DOI: https://doi.org/10.3389/fgene.2019.00158

Interpretive Summary: Genetic and environmental factors drive blood lipid concentrations. Many studies have been conducted to identify common genetic variants involved in dyslipidemia; however, most of the heritability remains to be determined. It has been proposed that that hidden heritability could be found in rare coding variants. Along these lines, we searched for novel coding genetic variants associated with fasting lipid levels in 894 samples from the Genetics of Lipid Lowering Drugs and Diet Network (GOLDN) with exome-wide sequencing-based genotype data.

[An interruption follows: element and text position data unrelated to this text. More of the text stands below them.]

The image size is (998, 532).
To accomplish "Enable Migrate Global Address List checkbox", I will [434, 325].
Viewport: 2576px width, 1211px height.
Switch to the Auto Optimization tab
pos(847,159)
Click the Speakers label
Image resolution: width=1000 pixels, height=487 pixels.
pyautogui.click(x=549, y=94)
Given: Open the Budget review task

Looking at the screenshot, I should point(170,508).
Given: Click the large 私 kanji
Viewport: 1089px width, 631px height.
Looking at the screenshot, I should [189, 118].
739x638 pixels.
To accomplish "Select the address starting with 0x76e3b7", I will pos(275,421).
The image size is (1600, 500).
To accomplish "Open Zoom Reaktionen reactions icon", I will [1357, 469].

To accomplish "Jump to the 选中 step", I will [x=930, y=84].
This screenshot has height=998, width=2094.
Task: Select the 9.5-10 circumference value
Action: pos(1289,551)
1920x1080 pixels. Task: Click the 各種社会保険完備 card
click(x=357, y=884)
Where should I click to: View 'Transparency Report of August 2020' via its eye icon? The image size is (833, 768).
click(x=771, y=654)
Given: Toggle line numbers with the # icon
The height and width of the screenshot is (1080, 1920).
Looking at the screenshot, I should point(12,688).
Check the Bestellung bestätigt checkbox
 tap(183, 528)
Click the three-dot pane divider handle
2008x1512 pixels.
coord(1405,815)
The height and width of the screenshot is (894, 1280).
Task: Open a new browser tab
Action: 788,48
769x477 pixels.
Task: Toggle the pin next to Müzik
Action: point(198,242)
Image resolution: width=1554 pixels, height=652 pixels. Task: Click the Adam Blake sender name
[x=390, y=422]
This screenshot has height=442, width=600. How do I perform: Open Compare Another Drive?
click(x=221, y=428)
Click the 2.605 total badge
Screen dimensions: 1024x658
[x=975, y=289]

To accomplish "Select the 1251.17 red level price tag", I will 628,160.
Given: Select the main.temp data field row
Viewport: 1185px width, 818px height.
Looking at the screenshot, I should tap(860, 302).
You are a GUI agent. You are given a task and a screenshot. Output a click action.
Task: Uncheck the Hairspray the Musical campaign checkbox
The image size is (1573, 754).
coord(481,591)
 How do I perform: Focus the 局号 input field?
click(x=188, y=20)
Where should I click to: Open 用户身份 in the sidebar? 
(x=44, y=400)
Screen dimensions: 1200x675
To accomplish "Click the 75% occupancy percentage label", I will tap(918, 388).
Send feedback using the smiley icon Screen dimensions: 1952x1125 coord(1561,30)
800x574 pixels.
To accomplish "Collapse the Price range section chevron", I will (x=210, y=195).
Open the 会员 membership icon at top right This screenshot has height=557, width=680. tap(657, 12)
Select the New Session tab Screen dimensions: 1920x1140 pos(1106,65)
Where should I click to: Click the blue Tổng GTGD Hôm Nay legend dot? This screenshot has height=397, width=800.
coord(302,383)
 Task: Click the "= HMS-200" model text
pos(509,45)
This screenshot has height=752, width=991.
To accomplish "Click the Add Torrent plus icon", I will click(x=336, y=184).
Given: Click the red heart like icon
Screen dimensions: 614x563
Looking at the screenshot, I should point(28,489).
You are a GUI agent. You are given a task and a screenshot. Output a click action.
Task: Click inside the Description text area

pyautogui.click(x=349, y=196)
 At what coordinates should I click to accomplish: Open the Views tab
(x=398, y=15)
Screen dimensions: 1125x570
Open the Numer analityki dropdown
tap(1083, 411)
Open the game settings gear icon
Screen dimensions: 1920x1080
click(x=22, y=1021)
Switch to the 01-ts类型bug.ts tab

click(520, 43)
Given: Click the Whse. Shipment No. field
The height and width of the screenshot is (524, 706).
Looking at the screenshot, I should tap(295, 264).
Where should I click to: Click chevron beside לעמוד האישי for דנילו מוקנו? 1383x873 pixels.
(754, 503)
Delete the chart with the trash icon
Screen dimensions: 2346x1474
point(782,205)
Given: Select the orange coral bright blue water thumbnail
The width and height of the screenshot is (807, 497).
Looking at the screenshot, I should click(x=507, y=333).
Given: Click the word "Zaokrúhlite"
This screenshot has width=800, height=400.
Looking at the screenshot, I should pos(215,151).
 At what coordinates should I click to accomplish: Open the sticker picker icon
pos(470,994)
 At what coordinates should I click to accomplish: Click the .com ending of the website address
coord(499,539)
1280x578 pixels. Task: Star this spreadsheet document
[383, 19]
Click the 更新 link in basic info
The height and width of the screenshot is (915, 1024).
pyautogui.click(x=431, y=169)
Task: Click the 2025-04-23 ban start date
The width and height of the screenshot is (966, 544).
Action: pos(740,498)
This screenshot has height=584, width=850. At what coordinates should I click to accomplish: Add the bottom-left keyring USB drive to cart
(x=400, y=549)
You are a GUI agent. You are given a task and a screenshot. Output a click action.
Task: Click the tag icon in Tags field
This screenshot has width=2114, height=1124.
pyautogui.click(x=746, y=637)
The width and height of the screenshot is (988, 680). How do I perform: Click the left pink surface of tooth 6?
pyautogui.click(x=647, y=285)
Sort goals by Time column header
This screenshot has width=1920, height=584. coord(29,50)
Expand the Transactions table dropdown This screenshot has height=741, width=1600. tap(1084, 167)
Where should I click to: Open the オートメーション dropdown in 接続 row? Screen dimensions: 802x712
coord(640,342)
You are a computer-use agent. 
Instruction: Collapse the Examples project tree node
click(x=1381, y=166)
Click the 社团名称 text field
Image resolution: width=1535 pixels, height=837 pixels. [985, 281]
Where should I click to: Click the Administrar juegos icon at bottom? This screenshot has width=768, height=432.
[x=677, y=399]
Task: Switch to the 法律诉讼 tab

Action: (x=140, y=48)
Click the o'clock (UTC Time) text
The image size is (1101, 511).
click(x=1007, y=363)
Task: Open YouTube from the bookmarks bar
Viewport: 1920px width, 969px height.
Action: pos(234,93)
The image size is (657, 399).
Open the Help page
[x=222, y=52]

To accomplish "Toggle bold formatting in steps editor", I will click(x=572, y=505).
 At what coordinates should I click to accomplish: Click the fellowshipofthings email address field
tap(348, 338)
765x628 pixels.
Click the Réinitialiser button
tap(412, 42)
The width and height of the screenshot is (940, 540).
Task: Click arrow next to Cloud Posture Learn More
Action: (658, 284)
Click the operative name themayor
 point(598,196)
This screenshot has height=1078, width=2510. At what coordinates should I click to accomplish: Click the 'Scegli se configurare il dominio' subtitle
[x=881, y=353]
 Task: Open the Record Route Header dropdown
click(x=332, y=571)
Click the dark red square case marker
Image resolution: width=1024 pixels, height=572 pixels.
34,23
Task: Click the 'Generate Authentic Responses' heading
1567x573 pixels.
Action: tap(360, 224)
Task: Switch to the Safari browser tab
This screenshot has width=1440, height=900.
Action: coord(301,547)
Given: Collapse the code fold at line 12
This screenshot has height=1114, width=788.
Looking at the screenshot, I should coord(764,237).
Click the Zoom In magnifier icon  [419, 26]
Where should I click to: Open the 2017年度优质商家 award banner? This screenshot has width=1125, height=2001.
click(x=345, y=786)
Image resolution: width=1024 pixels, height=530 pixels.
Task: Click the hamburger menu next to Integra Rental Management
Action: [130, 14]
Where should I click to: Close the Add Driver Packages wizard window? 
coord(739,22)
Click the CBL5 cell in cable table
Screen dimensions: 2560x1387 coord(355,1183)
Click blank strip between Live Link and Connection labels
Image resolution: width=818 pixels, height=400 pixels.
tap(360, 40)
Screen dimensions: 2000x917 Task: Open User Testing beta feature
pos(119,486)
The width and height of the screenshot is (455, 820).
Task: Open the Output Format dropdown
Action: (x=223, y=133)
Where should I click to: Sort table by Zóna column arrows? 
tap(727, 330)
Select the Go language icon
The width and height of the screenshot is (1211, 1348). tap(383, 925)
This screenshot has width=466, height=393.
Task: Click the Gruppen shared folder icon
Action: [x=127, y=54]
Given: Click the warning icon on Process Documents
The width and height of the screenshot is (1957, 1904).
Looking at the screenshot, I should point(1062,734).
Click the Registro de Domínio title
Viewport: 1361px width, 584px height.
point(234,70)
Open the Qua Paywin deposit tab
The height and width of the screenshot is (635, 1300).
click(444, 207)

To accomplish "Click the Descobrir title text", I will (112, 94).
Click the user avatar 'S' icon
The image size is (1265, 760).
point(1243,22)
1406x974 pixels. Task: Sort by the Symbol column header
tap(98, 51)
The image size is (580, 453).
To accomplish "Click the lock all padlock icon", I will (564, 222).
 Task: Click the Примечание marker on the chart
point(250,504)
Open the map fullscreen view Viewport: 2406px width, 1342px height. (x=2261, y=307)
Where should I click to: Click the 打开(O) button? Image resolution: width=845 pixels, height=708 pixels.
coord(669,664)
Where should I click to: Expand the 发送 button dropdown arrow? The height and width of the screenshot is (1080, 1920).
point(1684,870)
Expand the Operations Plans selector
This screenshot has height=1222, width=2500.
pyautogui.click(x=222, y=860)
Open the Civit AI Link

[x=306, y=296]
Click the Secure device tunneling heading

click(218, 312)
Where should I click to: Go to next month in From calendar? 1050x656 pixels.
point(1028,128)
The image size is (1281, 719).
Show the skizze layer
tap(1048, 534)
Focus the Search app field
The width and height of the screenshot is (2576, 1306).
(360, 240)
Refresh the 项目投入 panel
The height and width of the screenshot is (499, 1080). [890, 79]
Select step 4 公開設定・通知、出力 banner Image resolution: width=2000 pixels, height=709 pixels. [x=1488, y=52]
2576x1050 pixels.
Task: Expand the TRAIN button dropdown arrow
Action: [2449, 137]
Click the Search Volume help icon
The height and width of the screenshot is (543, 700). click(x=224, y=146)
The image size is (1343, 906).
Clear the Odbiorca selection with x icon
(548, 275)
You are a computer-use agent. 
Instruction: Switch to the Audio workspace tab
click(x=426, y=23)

The results of this search identified one variant (named rs11171663 in the gene known as ITGA7) that was associated with fasting triglyceride levels, explaining approximately 3.2% of the triglyceride variance. When we searched by genes, we found statistically significant associations between the ITGA7 and SLCO2A1 genes and triglycerides, as well as between the POT1 gene and low-density lipoprotein cholesterol. These results were replicated in other populations, such as the 3,183 African American samples from Hypertension Genetic Epidemiology Network (HyperGEN) and the Genetic Epidemiology Network of Arteriopathy (GENOA). In GOLDN, mRNA levels of ITGA7 and SLCO2A1 were associated with fasting triglycerides, supporting the functional relevance of our findings. In conclusion, in this study, we present evidence about the importance of rare variants as determinants of fasting lipids. Our findings may inform novel biomarkers of disease risk and treatment targets.

Technical Abstract: Background: Associations of both common and rare genetic variants with fasting blood lipids have been extensively studied. However, most of the rare coding variants associated with lipids are population-specific, and exploration of genetic data from diverse population samples may enhance the identification of novel associations with rare variants. Results: We searched for novel coding genetic variants associated with fasting lipid levels in 894 samples from the Genetics of Lipid Lowering Drugs and Diet Network (GOLDN) with exome-wide sequencing-based genotype data. In single variant tests, one variant (rs11171663 in ITGA7) was associated with fasting triglyceride levels (P = 7.66E-08), explaining approximately 3.2% of the total trait variance. In gene-based tests, we found statistically significant associations between ITGA7 (P = 1.77E-07) and SLCO2A1 (P = 7.18E-07) and triglycerides, as well as between POT1 (P = 3.00E-07) and low-density lipoprotein cholesterol. In another independent replication cohort consisting of 3,183 African American samples from Hypertension Genetic Epidemiology Network (HyperGEN) and the Genetic Epidemiology Network of Arteriopathy (GENOA), the top genes achieved P-values of 0.04 (ITGA7), 0.08 (SLCO2A1), and 0.02 (POT1). In GOLDN, gene transcript levels of ITGA7 and SLCO2A1 were associated with fasting triglycerides (P = 0.07 and P = 0.02), highlighting functional relevance of our findings. Conclusion: In this study, we present preliminary evidence of novel rare variant determinants of fasting lipids, and reveal potential underlying molecular mechanisms. Moreover, these results were replicated in an independent cohort. Our findings may inform novel biomarkers of disease risk and treatment targets.